Kathy Hooper, the late John Hooper’s wife, agrees with Roussel.
“I’m really surprised and a bit horrified — disgusted, really,” she said.
“They bought the pieces, as far as I know, under the understanding that they would be in public places. This guy, this developer, has got quite something. He’s got a big and extremely expensive, probably now at least, piece of art in his restaurant and that’s not where it really should have been.”
Hooper said her husband would have been sad, and she doesn’t understand the decision.
“I’m amazed. I thought the Art Bank was a pretty open place. But this is very bad, what they’re doing.”
Artworks monitored, but until when?
The works now boxed in the building are monitored by Michelle Gallinger, an arts conservator based in Halifax who was hired in 2017 by the former Liberal government to assess the murals.
“The boxes have slanted roofs so that [workers] couldn’t put tools on top of them, and if anything actually happened during a demolition or removal, that things would slide off the surface and wouldn’t stay stuck on the top, including water,” said Gallinger.
The boxes also have data loggers, which record the temperature and humidity every hour.
Every week, the data is collected by architects and sent to Gallinger for revision.
But Gallinger doesn’t know how long this monitoring will last.
“I would imagine we are monitoring them until the end of renovations, or when they reinstall the pieces."
‘Would this get my blessing? Obviously not.’
John Feeney of Goguen Architects designed the proposed redevelopment of the Centennial Building.
During the November planning advisory committee meeting, he said he used John Leroux’s 2010 report on the importance of the Centennial Building and the character-defining elements of it as a guideline.
“We really tried to, where possible, maintain elements and reuse materials and retain the character of the building,” Feeney said.
Leroux disagrees and said the design has “severely compromised” many elements.
“I don't necessarily like being quoted as if it’s saying they followed my report.

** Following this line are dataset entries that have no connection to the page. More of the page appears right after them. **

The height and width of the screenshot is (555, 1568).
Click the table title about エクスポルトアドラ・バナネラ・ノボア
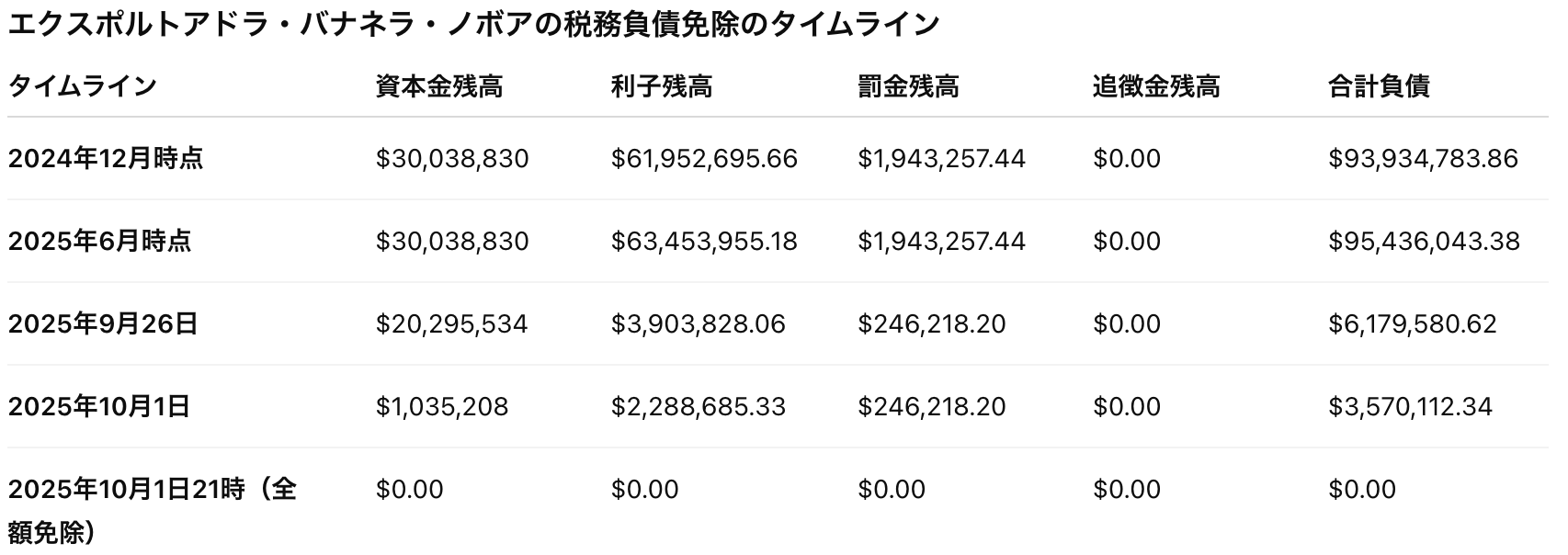[x=473, y=24]
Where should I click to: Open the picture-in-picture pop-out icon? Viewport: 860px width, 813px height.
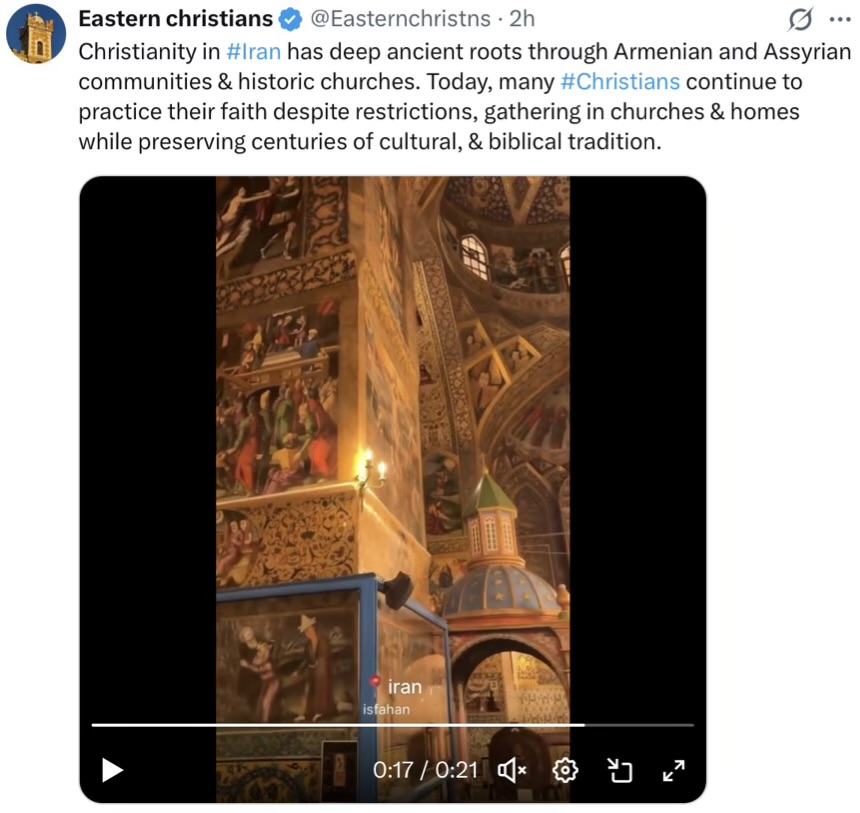point(620,770)
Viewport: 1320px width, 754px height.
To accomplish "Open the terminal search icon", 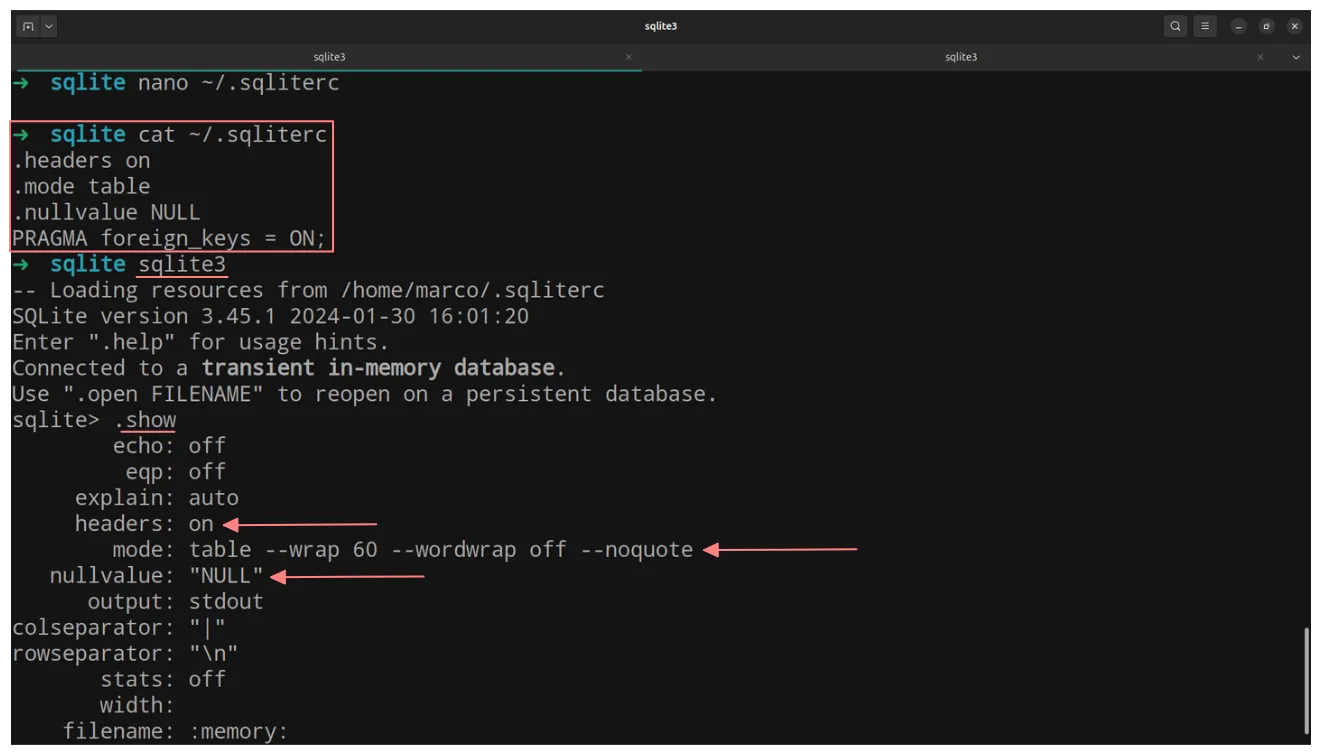I will [x=1176, y=26].
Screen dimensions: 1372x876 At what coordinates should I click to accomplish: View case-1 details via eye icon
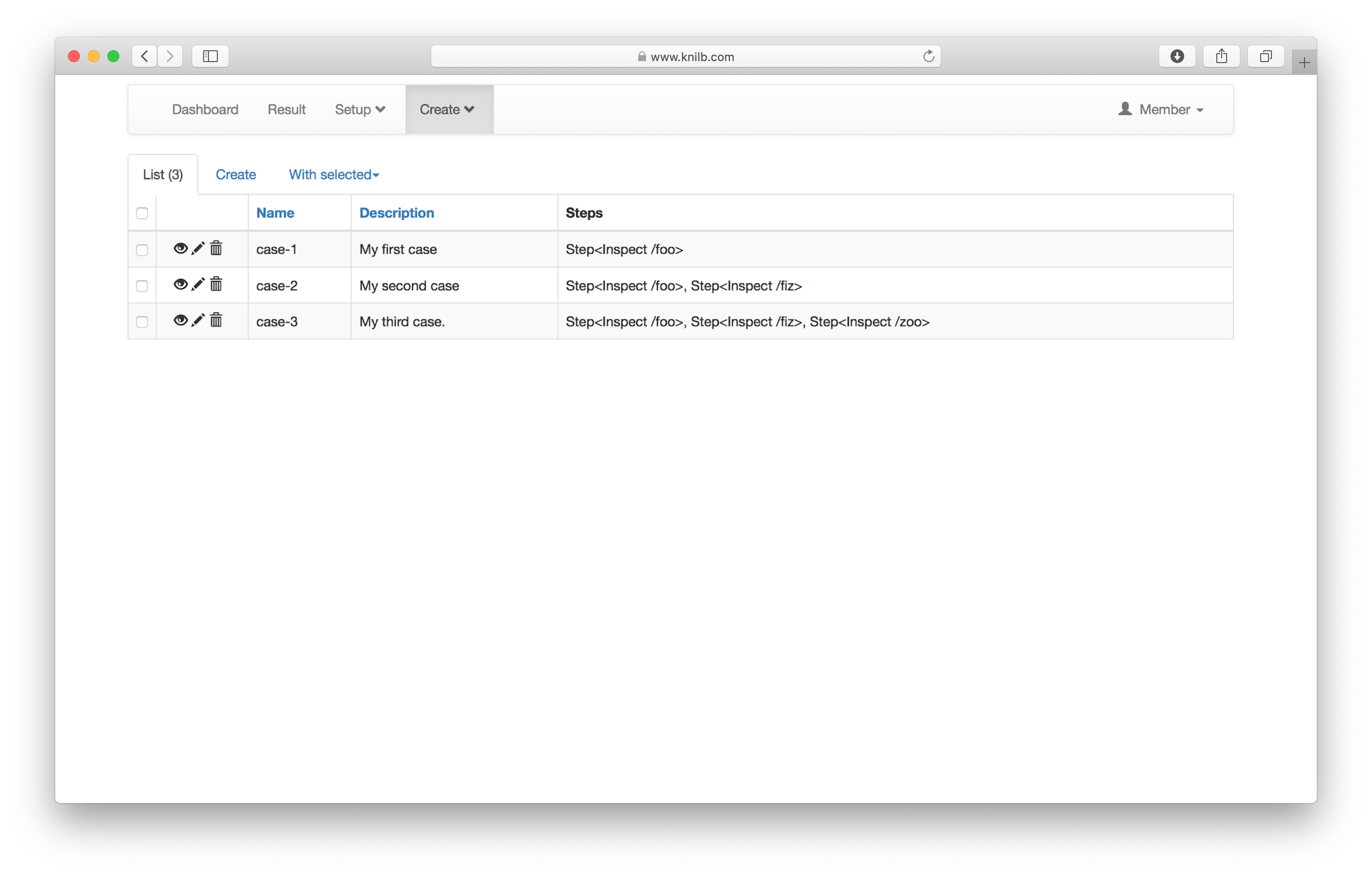tap(180, 248)
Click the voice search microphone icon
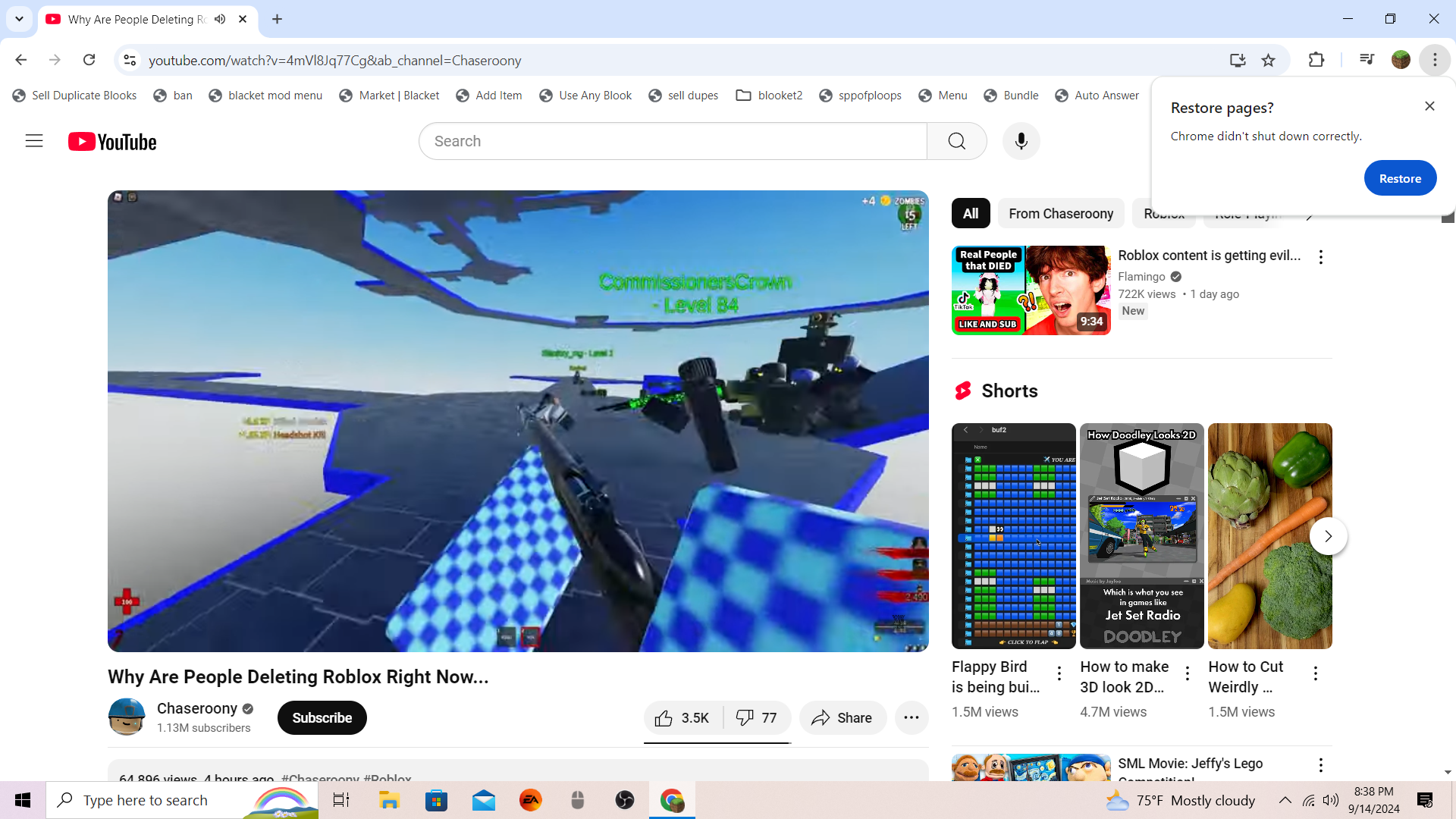This screenshot has width=1456, height=819. pyautogui.click(x=1021, y=141)
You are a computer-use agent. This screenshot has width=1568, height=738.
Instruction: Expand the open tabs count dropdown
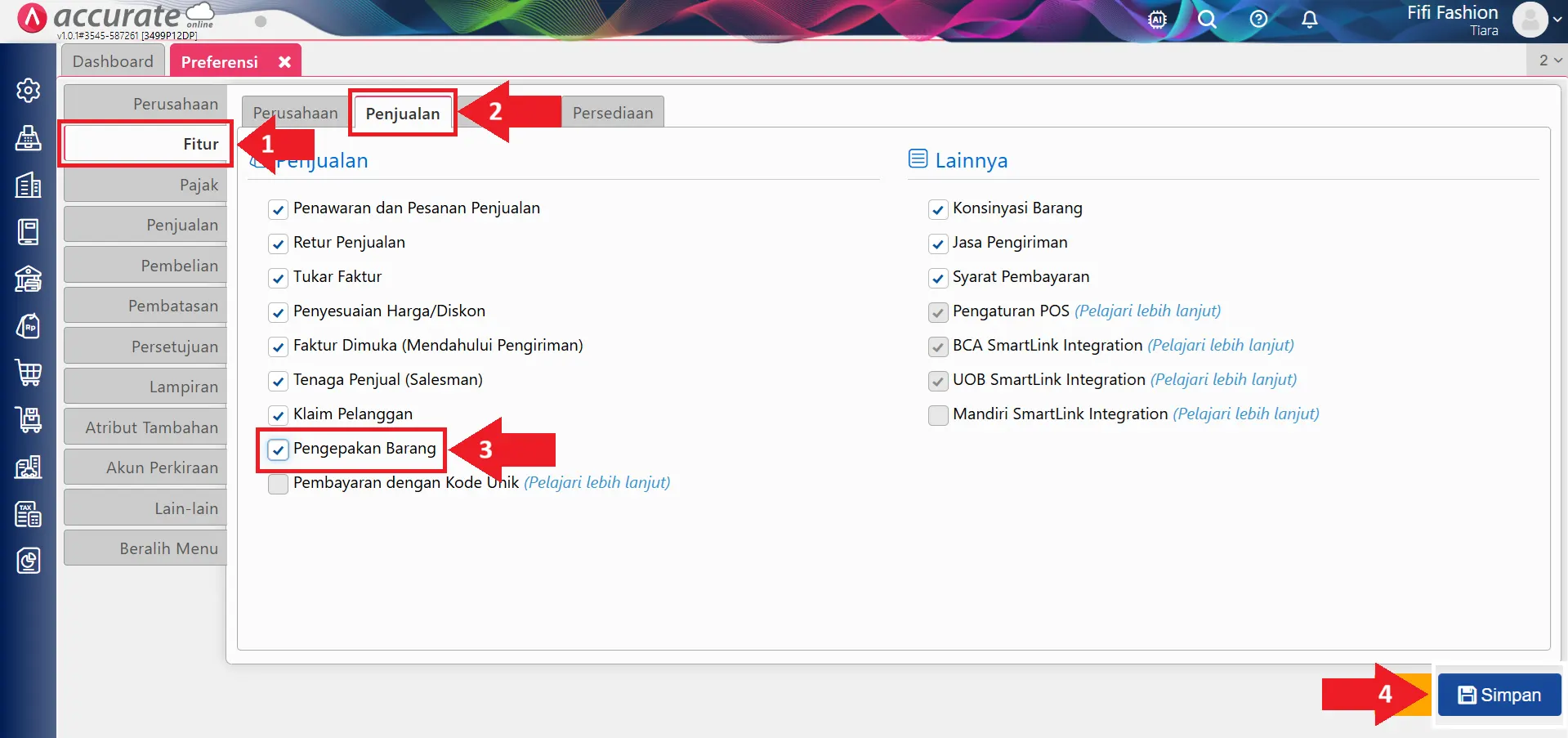click(x=1550, y=60)
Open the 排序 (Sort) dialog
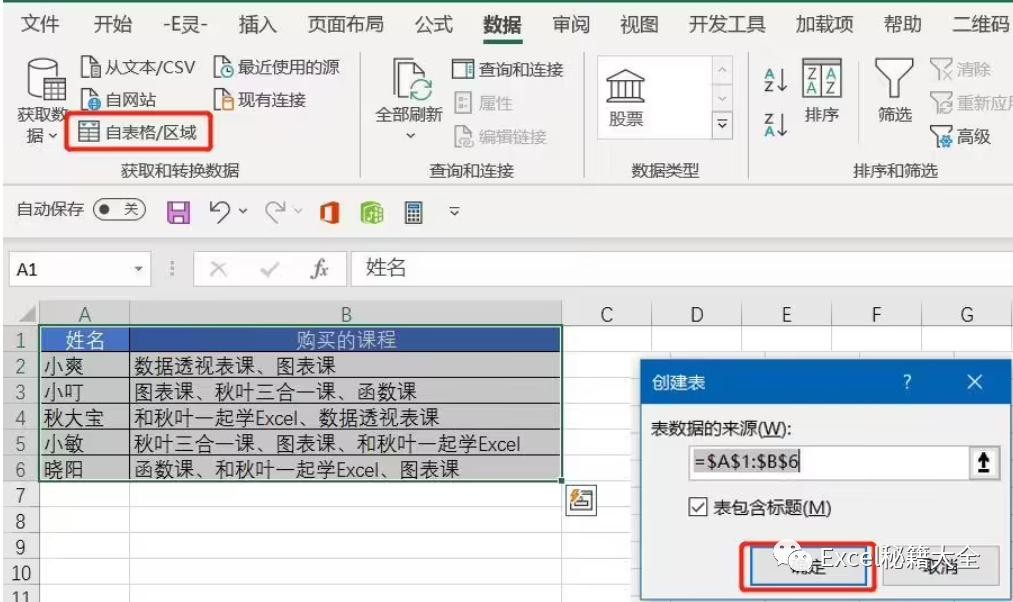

Would this get my blessing? Obviously not. There are some things that really contravene what I did write about.”
For example, Leroux thinks the building should not have balconies on its front, nor windows pierced into the sandstone walls at either end. He also objected to fabric canopies at the entrance, “covering it like a café.”
Leroux said he talked to the developers about this. Their response was that people who will rent these apartments have expectations.
“I’m really distraught by this because I have been working for 15 years to protect this building,” said Leroux.
Although he appreciates the importance of giving the Centennial Building new life, he said aspects of the proposed design must change.
“This particular project needs to be looked at like a jewel and a gem,” Leroux said.
“This is bigger than simply a building in downtown Fredericton. This represented some of the best materials, it was one of the most important buildings ever erected in the history of the province, and it can't just be treated as a regular commercial building that can be retrofitted.”
Still, Leroux remains hopeful.
Ideally, he said, he would sit down with the province and developer and discuss the options for the building, including reining in some parts of the plan.
“They are not even planning on starting work on this for another year anyway,” Leroux said. “There’s time to get this right.”
But Pedersen, who has watched from his front porch as the once-imposing building deteriorated, is not so sure.
“The Centennial Building, it was once a wonderful symbol of the future of New Brunswick and since the Higgs government took over, it’s a dying symbol of the future of the province. I think it’s a pretty good metaphor.”